Although this preliminary injunction only applies to plaintiffs in the Ryan case, the ruling is a strong indication that the Final Rule is unlikely to pass final judicial review, preventing it from going into effect nationwide. The court in Ryan found that the Federal Trade Commission “FTC” does not have the authority to “promulgate substantive rules” with respect to unfair methods of competition and that the FTC exceeded its authority in enacting the Final Rule. The court also found that the FTC’s promulgation of the Final Rule was “arbitrary and capricious,” explaining that it “imposes a one-size-fits-all approach with no end date” and a “categorical ban” on non-competes. Finally, the court noted that the FTC failed to weigh alternatives to the Final Rule and did not consider potential “pro-competitive justifications” for non-competition covenants. The case will proceed to a full adjudication on the merits, including a decision whether to permanently enjoin enforcement of the Final Rule on or before August 30, 2024.

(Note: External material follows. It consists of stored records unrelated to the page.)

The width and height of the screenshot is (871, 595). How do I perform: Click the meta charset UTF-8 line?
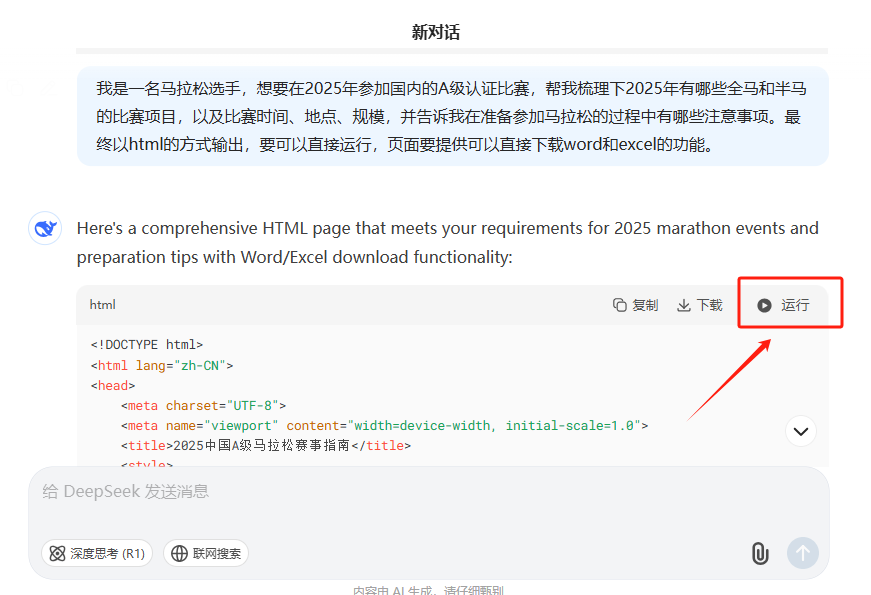(204, 406)
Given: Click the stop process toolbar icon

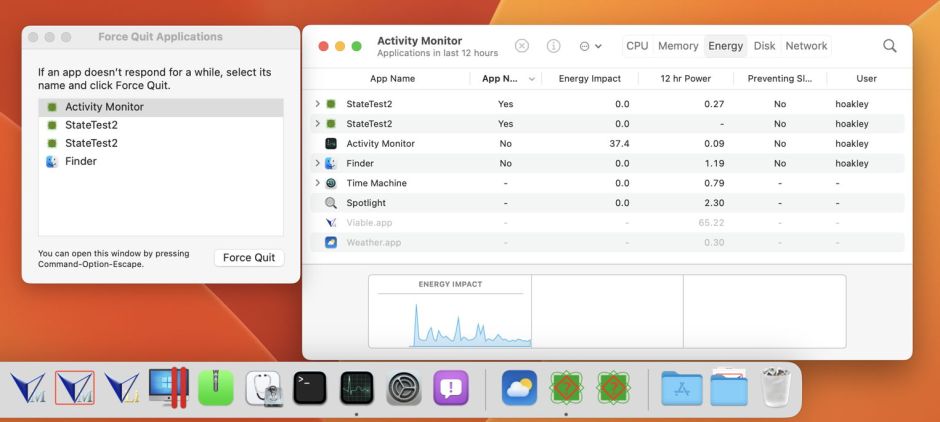Looking at the screenshot, I should (x=522, y=46).
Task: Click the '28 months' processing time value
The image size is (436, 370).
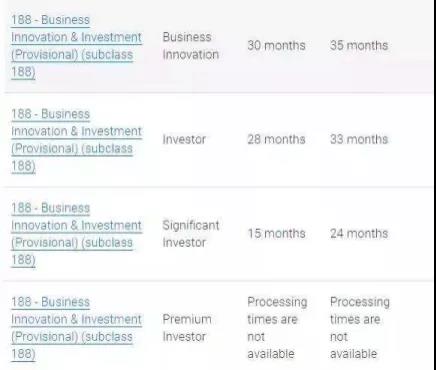Action: click(x=276, y=140)
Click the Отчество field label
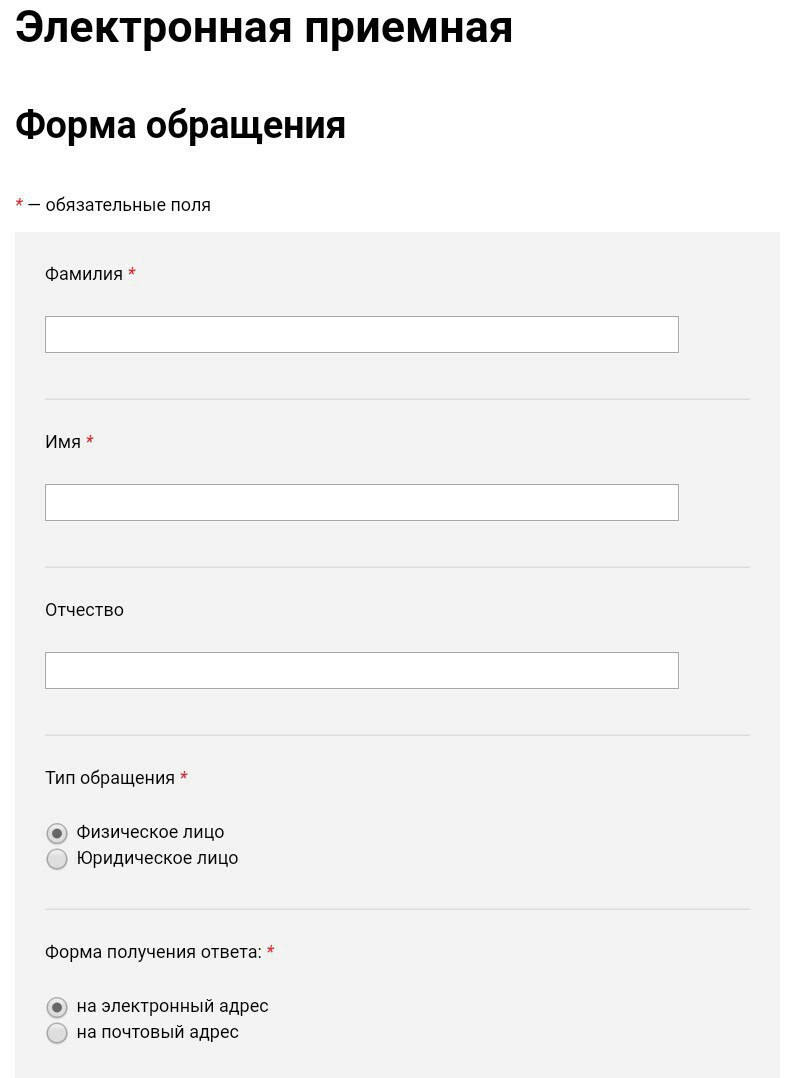Image resolution: width=795 pixels, height=1078 pixels. [x=85, y=610]
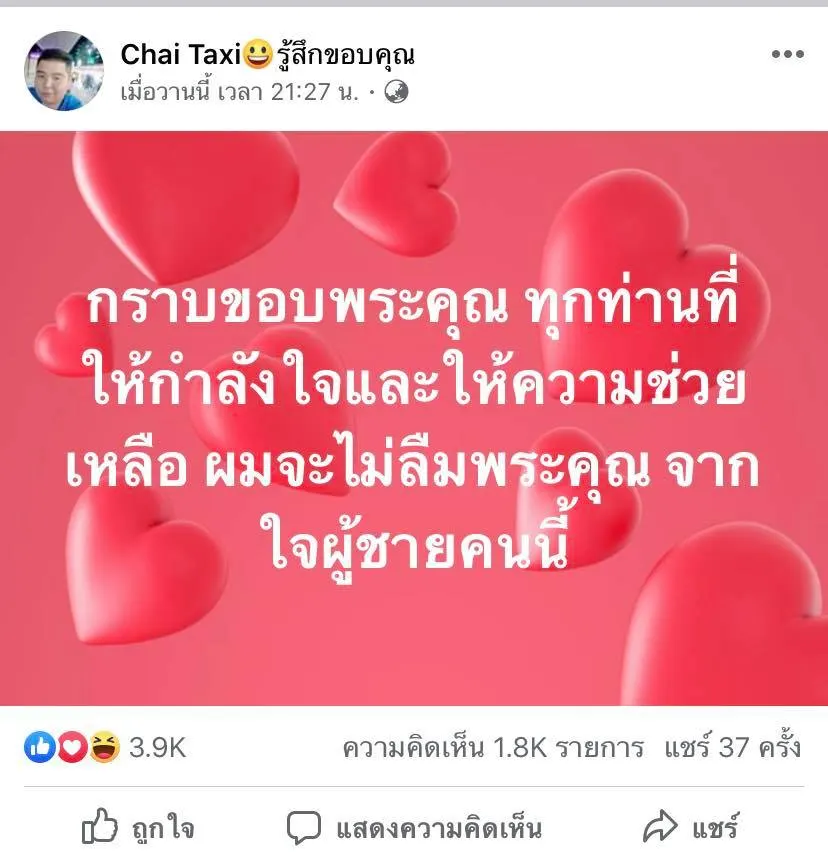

The Ryan decision was issued just days after the Supreme Court’s decision, Loper Bright Enters. v. Raimondo, 144 S. Ct. 2244 (2024), overruling the “Chevron deference” doctrine. The United States Supreme Court’s rejection of the Chevron deference doctrine lends even more support for the position that the FTC overreached its authority in issuing the Final Rule and that the FTC’s own interpretation of the Final Rule will not be heavily weighed.
Similar challenges to the Final Rule are currently pending in the Eastern District of Pennsylvania and in the Middle District of Florida. More challenges to the Final Rule and other agency decisions can be expected in light of Loper. We will continue to closely monitor these cases and the status of the FTC’s Final Rule.
The attorneys in Kane Kessler’s Labor & Employment Group are available to assist companies with a full range of labor and employment issues. Please contact Dana Susman, dsusman@kanekessler.com at 212 519-5136, Naomi Lantsberg, nlantsberg@kanekessler.com at-212 519-5117, or Jonathan Sabin, jsabin@kanekessler.com at 212 519-5113 for additional information.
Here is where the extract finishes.